Students were able to vote in-person or online on nine constitutional amendments and UAA’s student regent and student commissioner candidates.
Amendment #19-01 was, perhaps, the most notable amendment on the ballot in terms of its direct effect on the student body at large. This amendment proposed a $10 flat Student Government Fee as part of the fees that students pay with tuition as opposed to the current structuring of the fee, which is determined by the amount of credits students are taking.
All nine amendments passed as each amendment garnered an average of 93 votes with #19-05 (Vice Presidential duties) garnering the least votes with 32 and #19-04 (presidential attendance at assembly) garnering the most with 111 votes.

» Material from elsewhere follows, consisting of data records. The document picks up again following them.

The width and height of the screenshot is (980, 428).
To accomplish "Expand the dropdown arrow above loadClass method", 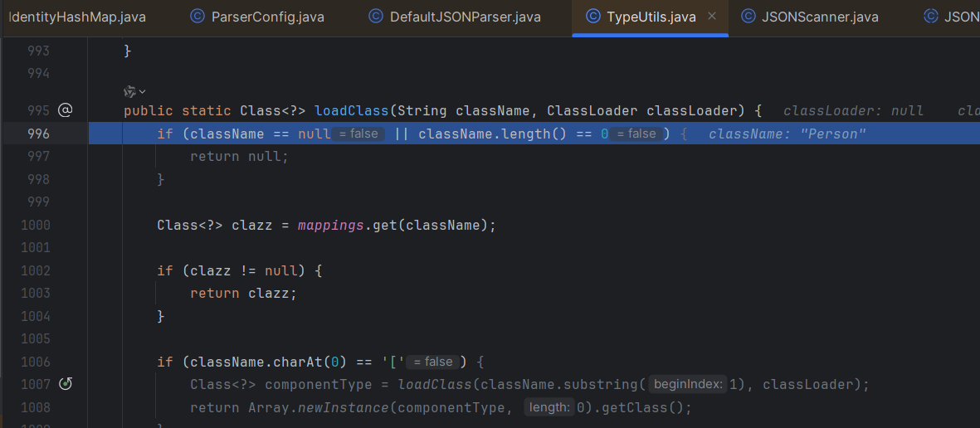I will (143, 91).
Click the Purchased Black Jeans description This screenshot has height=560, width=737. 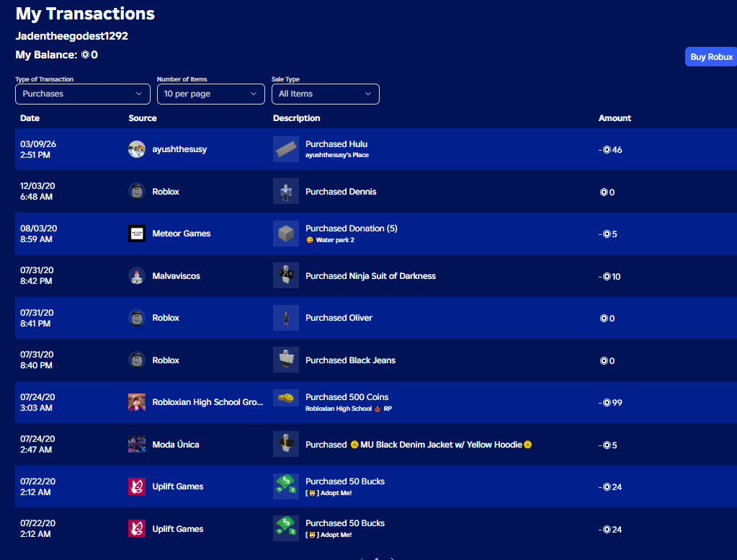click(351, 360)
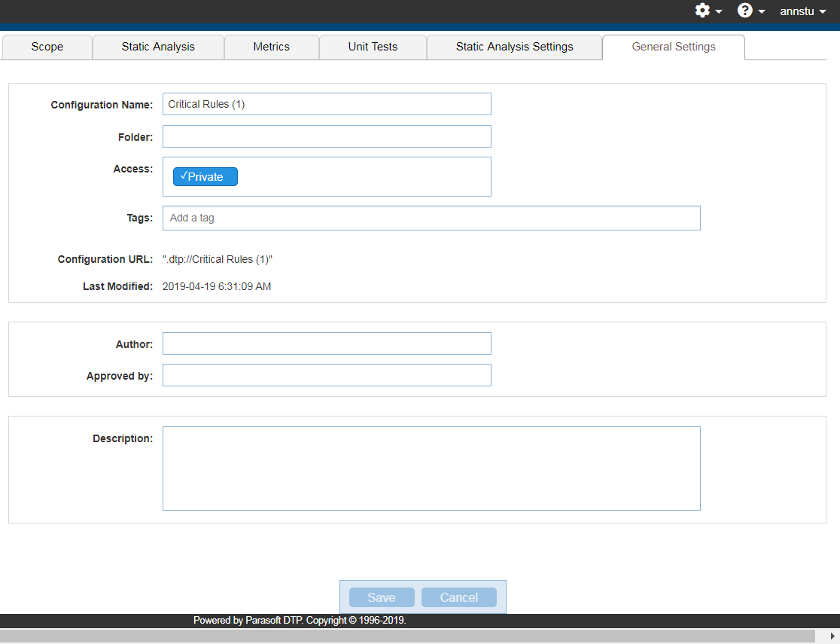840x644 pixels.
Task: Select the General Settings tab
Action: pos(674,47)
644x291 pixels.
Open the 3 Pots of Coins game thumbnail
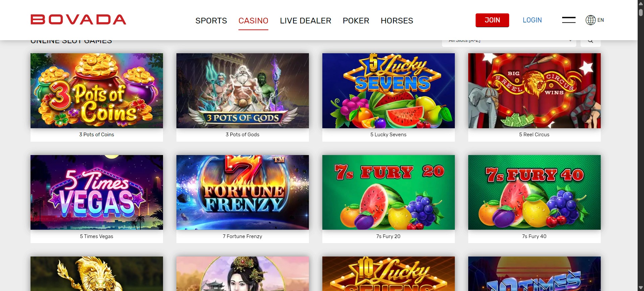pos(97,91)
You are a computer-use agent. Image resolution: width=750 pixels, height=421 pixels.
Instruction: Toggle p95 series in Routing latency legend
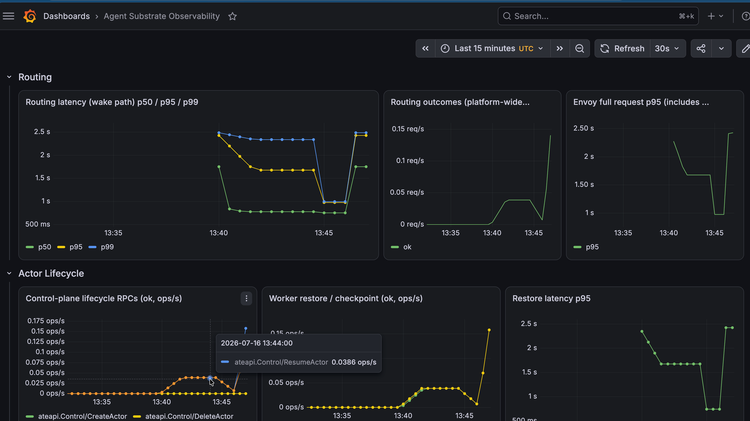point(70,247)
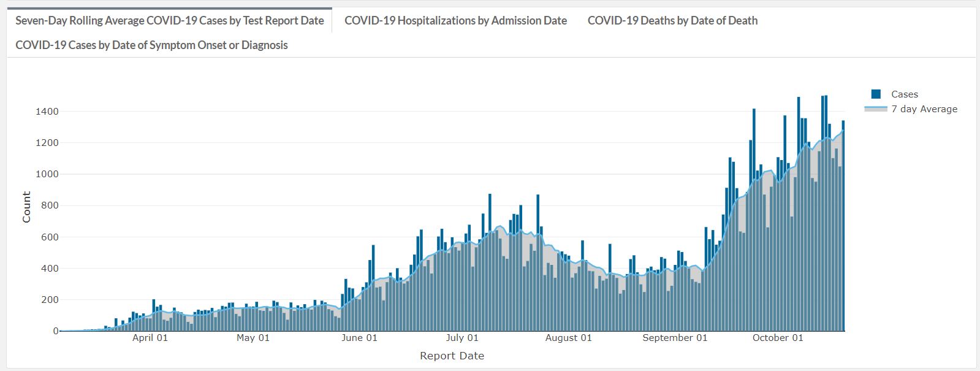
Task: Open the COVID-19 Hospitalizations by Admission Date tab
Action: coord(455,21)
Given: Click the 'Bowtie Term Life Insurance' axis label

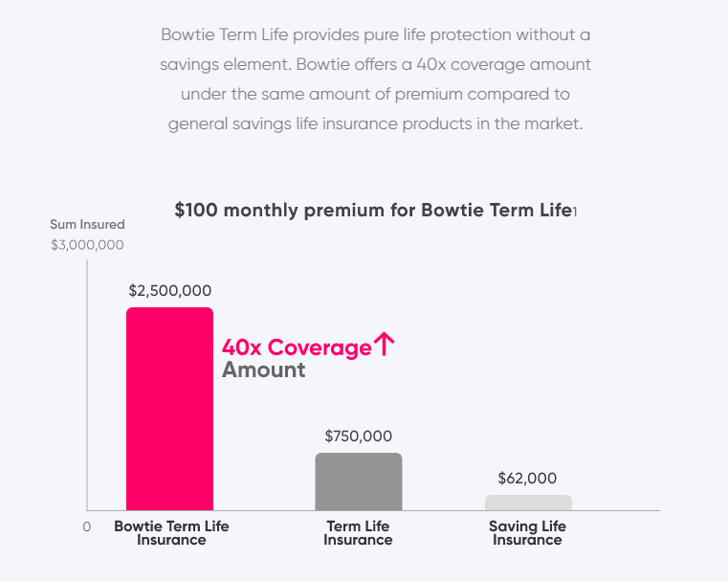Looking at the screenshot, I should pos(171,533).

“The result of that work ended up in these nine amendments,” Bat-Erdene said. “Once the work is done, the [USUAA] constitution will not require any more amendments for the foreseeable future.”
Having run unopposed, USUAA’s Residence Hall Association liaison Benjamin Miller secured his position as UAA’s student regent candidate, receiving 127 votes. Miller will go on to be considered amongst other UA campuses’ election winners for the single student seat on the University of Alaska Board of Regents, the governing body responsible for the management of the University of Alaska system.
If appointed by the Board of Regents, Miller will serve a two-year term, representing the voices of all University of Alaska students.
Also having run unopposed, USUAA liaison Ali Stover received 129 votes to secure her position as UAA’s candidate for student commissioner to the Alaska Commission on Post-Secondary Education (ACPE). Like the student regent position, she will be considered among the winners of each campus.
If appointed, Stover will work closely with the ACPE in their efforts to make post-secondary education opportunities more accessible to students in Alaska through means such as the Alaska Performance Scholarship, financial aid, various education planning tools and other resources to ensure the accessibility of a higher education.
“I believe that both Ben Miller and Ali Stover would do a great job in these positions,” Bat-Erdene said. “[Their involvement] would definitely bring the student voice… That is always needed.”
Reflecting a decline in student enrollment, voter turnout for the 2018 fall election was understandably lower than last year’s, shown by a decrease in total votes from last year’s 199 to this year’s 147.
“The voter turnout was a bit lower, but it was to be expected because of it just being constitutional amendments and a special election for student regent and commissioner,” said USUAA advisor, Kim Morton. “The Spring election typically has a higher turnout because there is generally more campaigning because there has been competition for at least the president/vice president positions.”
However, despite a decrease in total votes, this year’s fall election saw a profound increase in online votes with a total of 145, leaving only two votes counted from in-person ballots. Last year, only 79 online votes were cast in contrast to 120 in person.
Despite a slightly reduced turnout, USUAA was able to host their election as planned. With the constitutional amendments passed, Bat-Erdene is excited to now delegate more attention towards servicing the student body.
“This will definitely build a great foundation for the future administration and the future of this organization,” Bat-Erdene said, regarding the election results.